_Testo estratto:_
Ogni struttura è stata concepita per ospitare vari tipi di corsi e laboratori a sostegno dello sviluppo di determinate competenze, oltre che per introdurre in ogni quartiere programmi culturali, opportunità di apprendimento, insieme a spazi sicuri per il tempo libero e l’incontro tra generazioni. Sebbene i primi interventi di questo piano abbiano avuto successo in termini di programma, gli edifici erano spesso progettati e costruiti male, a causa dello scarso controllo sul lavoro delle aziende costruttrici. Nel gennaio 2020, richiamando la forte eredità modernista del Messico in tema di architettura pubblica, il Governo ha deciso di rivolgersi a una serie di noti architetti per progettare e supervisionare la costruzione di altri 26 Pilares, chiedendo a ogni studio di concentrarsi sulle condizioni del sito e del contesto sociale per rispondere alle esigenze specifiche della comunità, seguendo al contempo le linee guida di programmazione stabilite attraverso un ampio coinvolgimento della comunità stessa.

TM: Quali sono i programmi funzionali e le soluzioni architettoniche che avete adottato per far fronte a questi problemi? Avete proposto un approccio alternativo?

_Dati estratti:_
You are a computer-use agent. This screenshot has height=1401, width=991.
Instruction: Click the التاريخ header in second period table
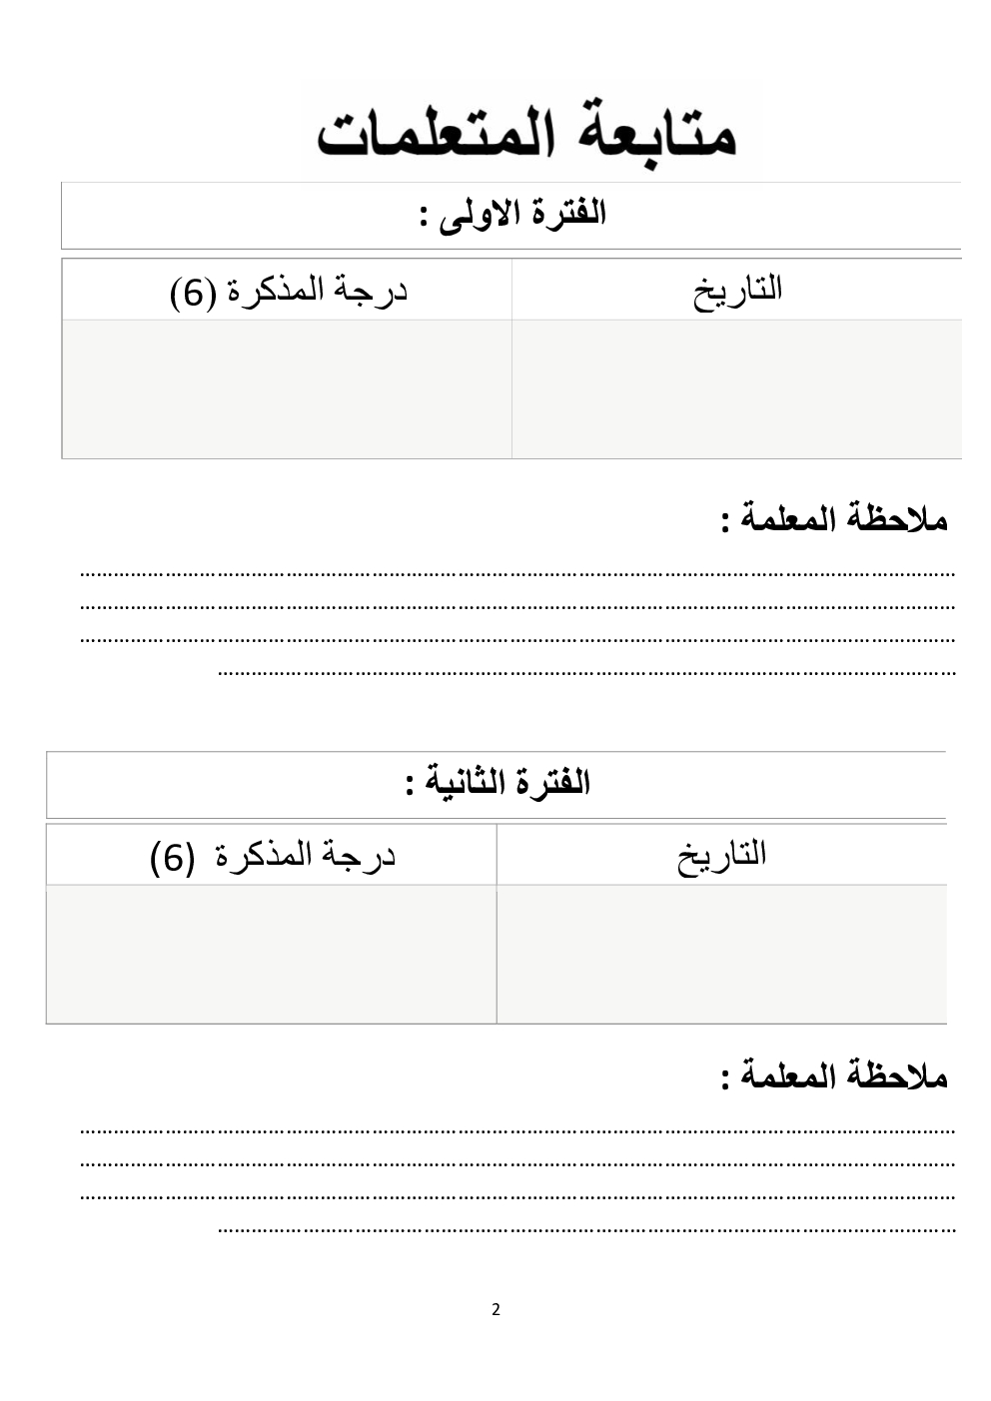[722, 855]
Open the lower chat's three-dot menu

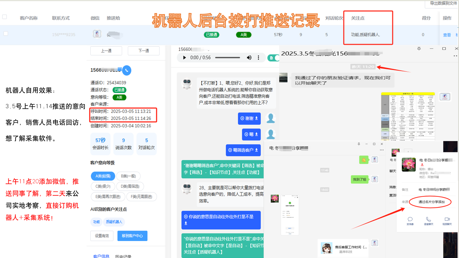[382, 150]
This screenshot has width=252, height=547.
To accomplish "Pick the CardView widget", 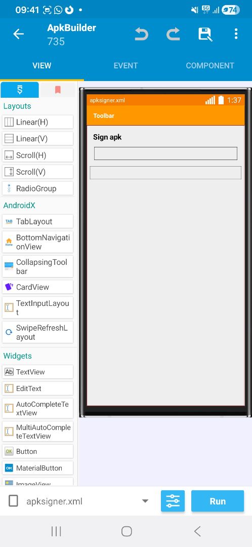I will (x=37, y=287).
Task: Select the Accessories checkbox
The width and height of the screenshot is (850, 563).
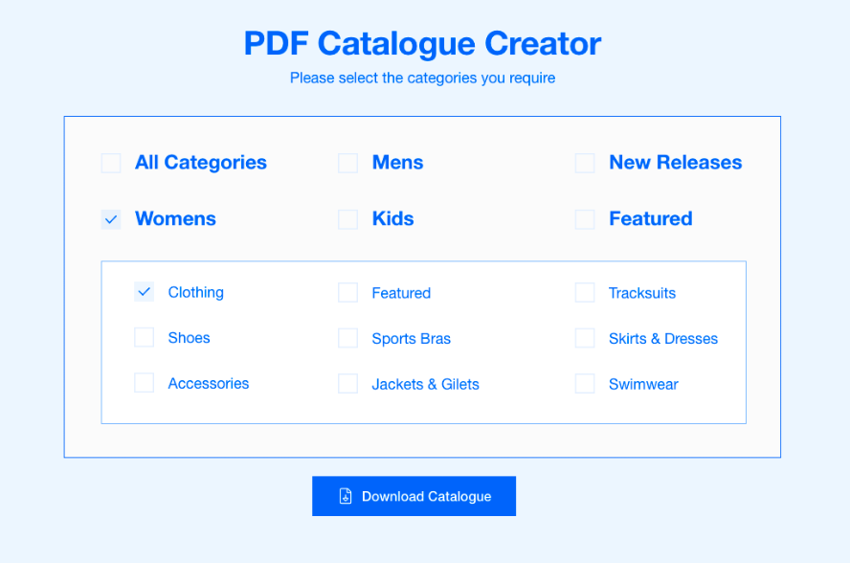Action: tap(145, 383)
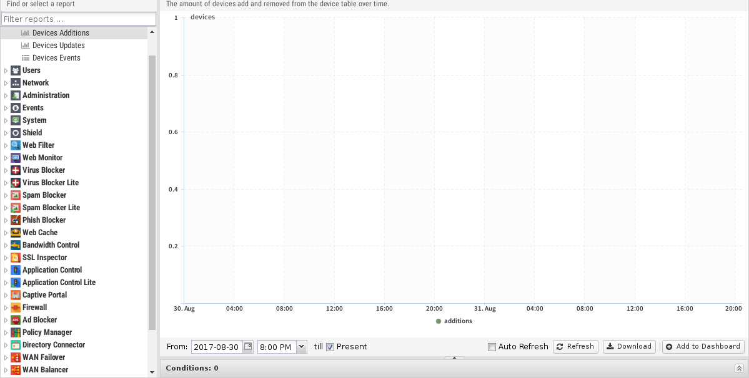Select the Devices Events report

[56, 58]
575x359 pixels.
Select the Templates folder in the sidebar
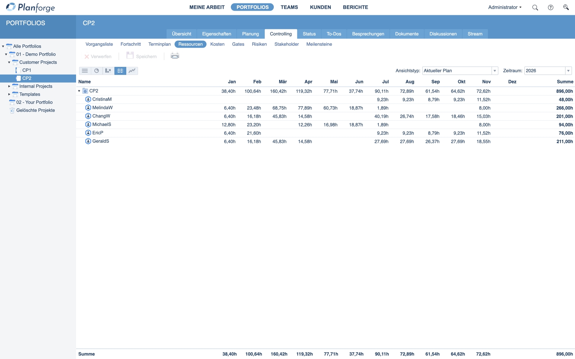click(x=29, y=94)
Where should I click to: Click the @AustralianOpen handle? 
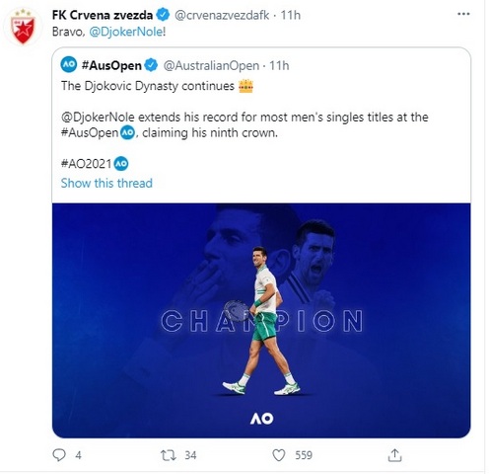(211, 65)
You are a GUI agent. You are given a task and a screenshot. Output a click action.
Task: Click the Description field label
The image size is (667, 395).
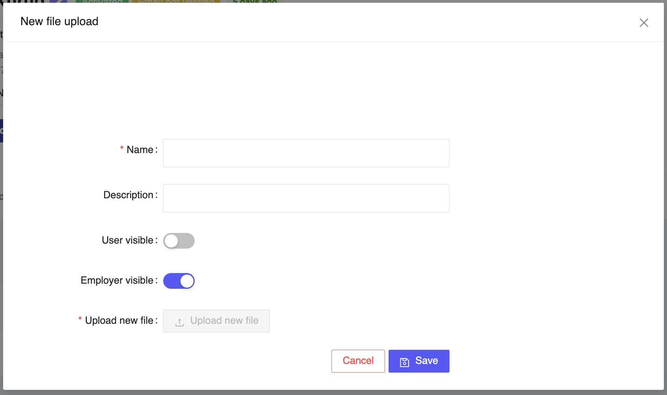(x=128, y=195)
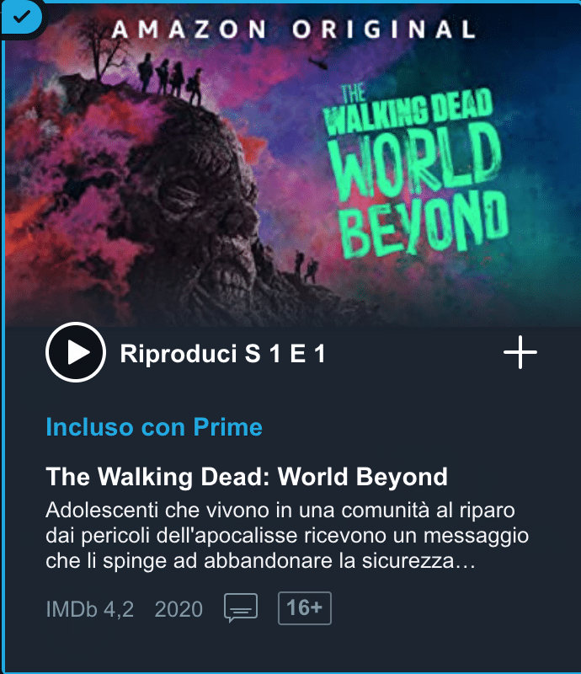This screenshot has height=674, width=581.
Task: Click the two climbers below zombie chin
Action: click(306, 266)
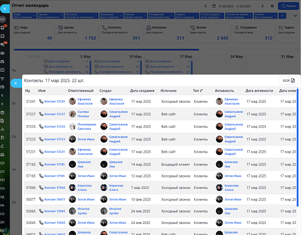Go to previous month arrow

[x=206, y=6]
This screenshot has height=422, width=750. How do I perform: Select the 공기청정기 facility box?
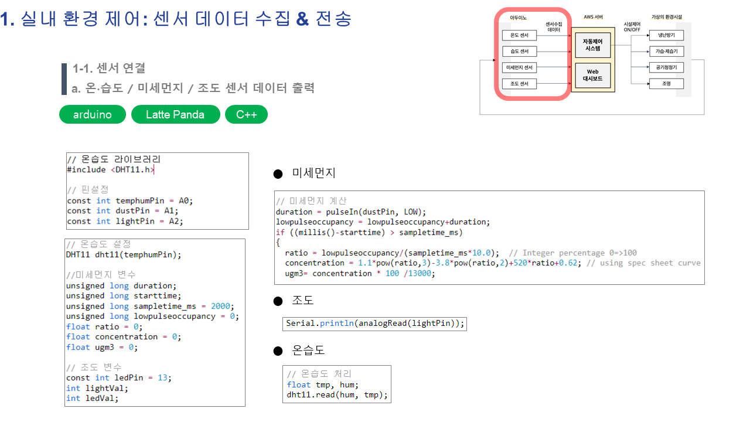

_Attività da svolgere:_
**1)** Spieghi, in base al testo estratto, perché gli edifici dei primi interventi del piano risultavano spesso progettati e costruiti male.
**2)** Risponda alle seguenti domande sul testo estratto, contrassegnando le risposte allo stesso modo.
(a) Per quali scopi è stata concepita ogni struttura?
(b) In quale mese e anno il Governo ha deciso di rivolgersi a una serie di noti architetti?
(c) Quanti altri Pilares dovevano progettare e supervisionare gli architetti?
**3)** Prosegua il testo sui Pilares riprendendo dopo l'ultima domanda riportata.

_Risposte in ordine:_
**1)** Erano spesso progettati e costruiti male a causa dello scarso controllo sul lavoro delle aziende costruttrici.

**2)**
(a) Per ospitare vari tipi di corsi e laboratori a sostegno dello sviluppo di determinate competenze. Ogni struttura doveva anche introdurre in ogni quartiere programmi culturali, opportunità di apprendimento e spazi sicuri per il tempo libero e l'incontro tra generazioni.
(b) Nel gennaio 2020.
(c) 26.

**3)**
Amale Andraos: Quando siamo stati invitati a partecipare – insieme a Ignacio Urquiza Arquitectos (IUA) – era il marzo 2020 e la città era in lockdown. Di conseguenza, una buona parte delle basi programmatiche del progetto erano il risultato dell’impegno per la comunità svolto sul campo dalle organizzazioni sociali locali prima della pandemia. Il nostro sito, nello specifico, prevedeva di ospitare uno spazio per una cyberschool e per corsi di robotica, ma anche per corsi e laboratori di serigrafia e creazione di gioielli. Con questo programma in mano e una visita al sito che l’équipe di Iua ha dovuto fare in forma semiclandestina a causa del lockdown, ci siamo lanciati in una ricerca approfondita sui Pilares esistenti, sfruttando tutto ciò che potevamo trovare in Rete in termini di immagini, fotografie di eventi e altro materiale utile a comprendere meglio gli usi di ciascun centro.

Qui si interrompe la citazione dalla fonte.